Dengan demikian pengertian hibah adalah pemberian yang dilakukan oleh seseorang kepada pihak lain yang dilakukan ketika masih hidup dan dalam keadaan sehat. Serah terima harta yang diberikan itu dilakukan pada waktu penghibah masih hidup.

Imam an-Nawawi rahimahullah menjelaskan tentang hibah sebagai pemberian cuma-cuma (tabarru’) dengan menyatakan, “Imam as-Syâfi’i rahimahullah membagi pemberian dengan menyatakan, ‘Pemberian harta oleh manusia tanpa imbalan (tabarru’) kepada orang lain terbagi menjadi dua (yaitu) yang berhubungan dengan kematian yaitu wasiat dan yang dilaksanakan dalam masa hidupnya. Yang kedua ini terbagi menjadi dua jenis; salah satunya adalah murni pemberian (at-tamlîk al-mahdh) seperti hibah dan sedekah. Yang kedua adalah wakaf.

Pemberian murni ada tiga jenis yaitu hibah, hadiah dan sedekah tatawwu’ (sedekah yang hukumnya tidak wajib). Cara membedakannya adalah pemberian tanpa bayaran adalah hibah, apabila diiringi dengan memindahkan barang yang diberikan dari tempat ke tempat orang yang diberi sebagai bentuk penghormatan dan pemuliaan maka itu dinamakan hadiah. Apabila diiringi dengan pemberian kepada orang yang membutuhkan (miskin) dalam rangka mendekatkan diri kepada Allâh Azza wa Jalla dan mencari pahala akhirat maka dinamakan sedekah. Perbedaan hadiah dari hibah adalah dengan dipindahkan dan dibawa dari satu tempat ketempat lainnya.

Berdasarkan ini, pemberian hewan onta buat tanah haram disebut hadiah. Oleh karena itu, tidak bisa menggunakan lafaz hadiah pada pemberian bumi dan bangunan sama sekali.
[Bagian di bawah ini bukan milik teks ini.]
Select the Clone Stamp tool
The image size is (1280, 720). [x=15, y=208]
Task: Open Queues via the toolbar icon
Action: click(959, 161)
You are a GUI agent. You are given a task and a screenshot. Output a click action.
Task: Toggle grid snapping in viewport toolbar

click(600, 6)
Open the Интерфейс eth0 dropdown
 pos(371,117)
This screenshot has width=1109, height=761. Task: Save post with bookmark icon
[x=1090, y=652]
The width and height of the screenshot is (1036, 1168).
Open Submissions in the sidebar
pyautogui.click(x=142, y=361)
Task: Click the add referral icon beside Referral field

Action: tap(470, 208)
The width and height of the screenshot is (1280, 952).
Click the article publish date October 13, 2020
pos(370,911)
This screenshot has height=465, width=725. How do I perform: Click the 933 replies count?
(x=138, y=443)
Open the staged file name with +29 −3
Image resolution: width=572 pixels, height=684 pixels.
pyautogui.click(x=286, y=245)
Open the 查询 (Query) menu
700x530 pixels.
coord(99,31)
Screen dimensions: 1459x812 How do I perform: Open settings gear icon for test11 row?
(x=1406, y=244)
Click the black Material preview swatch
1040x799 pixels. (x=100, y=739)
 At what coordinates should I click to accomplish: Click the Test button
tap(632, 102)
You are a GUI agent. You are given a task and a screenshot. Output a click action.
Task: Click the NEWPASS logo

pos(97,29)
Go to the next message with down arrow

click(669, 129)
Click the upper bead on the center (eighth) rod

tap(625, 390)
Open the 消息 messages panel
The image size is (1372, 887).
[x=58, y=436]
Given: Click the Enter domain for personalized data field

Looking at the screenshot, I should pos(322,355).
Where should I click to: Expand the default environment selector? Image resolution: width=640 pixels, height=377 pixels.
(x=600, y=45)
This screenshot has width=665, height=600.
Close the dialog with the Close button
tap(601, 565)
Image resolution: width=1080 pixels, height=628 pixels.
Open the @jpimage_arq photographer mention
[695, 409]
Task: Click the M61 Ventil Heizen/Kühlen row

Seseorang tidak boleh mengatakan:

Dia menghadiahinya rumah atau tanah

Hadiah hanya digunakan pada pemberian harta yang bisa diangkat dan dipindah-pindah seperti baju atau yang lainnya. (Raudhatuth Thâlibîn 5/364).

Berkaitan dengan hibah ini, dapat disimpulkan:

  • Hibah merupakan perjanjian sepihak yang dilakukan oleh penghibah ketika hidupnya untuk memberikan suatu barang dengan cuma-cuma kepada penerima hibah.;
  • Hibah harus dilakukan antara dua orang yang masih hidup;

Hibah secara bahasa berasal dari kata wahaba yang berarti lewat dari satu tangan ke tangan yang lain atau dengan arti kesadaran untuk melakukan kebaikan atau diambil dari kata hubûb al-rîh (angin berhembus) dikatakan dalam kitab Al-Fath , diartikan dengan makna yang lebih umum berupa ibrâ’ (membebaskan hutang orang), yaitu menghibahkan utang orang lain dan sedekah yaitu menghibahkan sesuatu yang wajib demi mencari pahala akhirat, dan ja’âlah yaitu sesuatu yang wajib diberikan kepada orang lain sebagai upah, dan dikhususkan dengan masih hidup agar bisa mengeluarkan wasiat, juga terbagi kepada tiga jenis, hibah dipakai untuk menyebutkan makna yang lebih khusus daripada sesuatu yang mengharap ganti, dan dengan ini sangat tepat dengan ucapan orang yang mengatakan hibah adalah pemberian hak milik tanpa ganti, dan inilah makna hibah menurut syarak.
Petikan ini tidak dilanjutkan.